The Kills’ Jamie Hince and Alison Mosshart relish working with a constrained sonic palette: electronic programming, scorched-blues guitar riffs scuffed with distortion and effects, and tenacious vocals. Ash & Ice, the band’s first album since 2011’s Blood Pressures, had more unique limitations in place. Several years ago, Hince damaged his finger in an accident and had to re-learn his guitar technique. This hasn’t changed the Kills’ sound drastically—in fact, the gutbucket dirty-blues drone “Impossible Tracks” is one of the band’s catchiest songs—even if Ash & Ice does possess a pronounced electronic influence.

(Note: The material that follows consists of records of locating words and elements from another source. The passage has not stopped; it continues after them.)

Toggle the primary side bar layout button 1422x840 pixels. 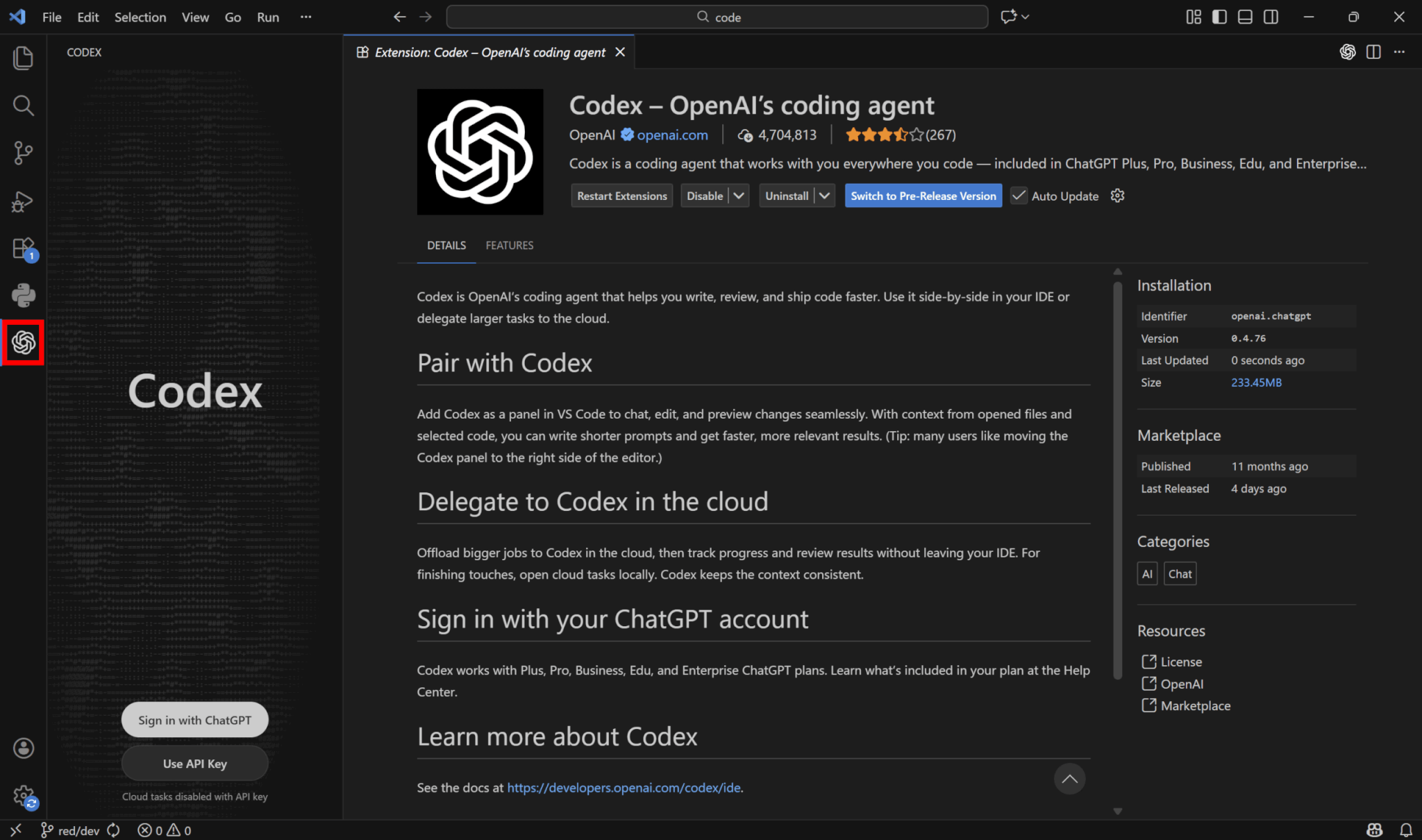click(x=1219, y=17)
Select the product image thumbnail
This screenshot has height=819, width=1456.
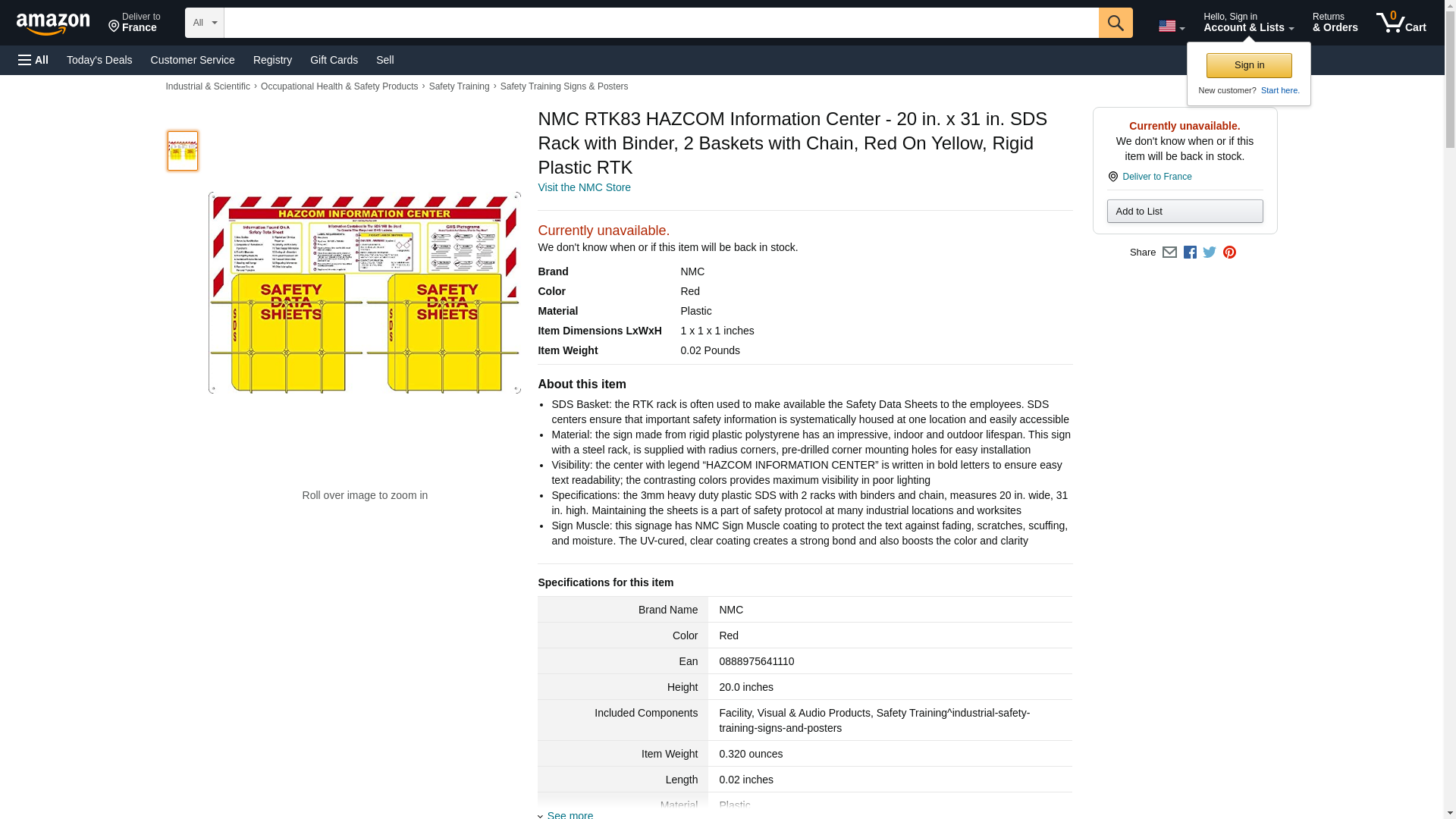pos(183,151)
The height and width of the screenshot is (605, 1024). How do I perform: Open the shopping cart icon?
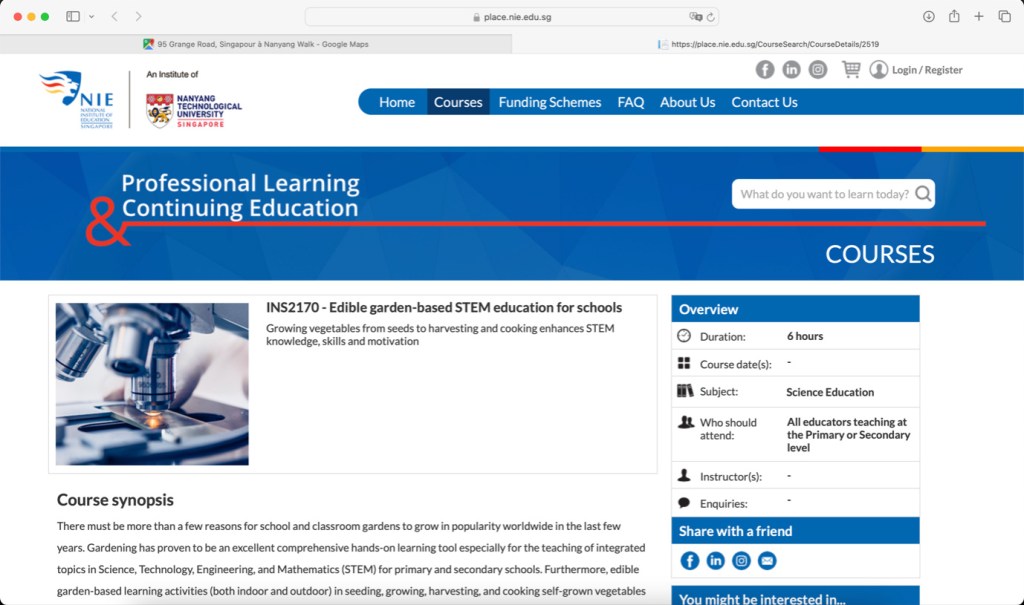point(851,69)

These flourishes are invigorating, along with being well-suited to Mosshart’s conspiratorial vocals. The production on “Doing It To Death” resembles a percolating coffee pot; “Echo Home” has barely perceptible perforated beats underneath intimate, bent guitar warbles; and the Garbage-esque “Hard Habit To Break” boasts glitchy-sounding drum machines and staticky, drill-like riffs. “Days Of Why And How” and its chilly, minimal-electro backdrop is even better, mainly because Mosshart and Hince’s vocals intertwine to create a wary, seductive chorus.
Still, Ash & Ice overall is more subdued than previous Kills records and on some songs, that works to the band’s advantage. “Hum For Your Buzz” sounds like a stripped-down tune from Mosshart’s other group, The Dead Weather, while highlight “That Love” is a meditative, scratchy piano ballad that sounds as if it’s being played on a vintage record player. In other places, the lack of aggression magnifies every songwriting shortcoming. The spongy, grungy “Bitter Fruit” is monotonous and crescendos to nothing in particular; “Heart Of A Dog” has a plodding tempo; and the repetitive “Black Tar” only avoids sounding flat due to its earworm guitar melodies, which brood in all the right ways.
Ash & Ice is an incremental creative step in the right direction for The Kills. But the uneven execution demonstrates once again that the band’s undeniable live chemistry and charisma doesn’t always translate perfectly to its studio work.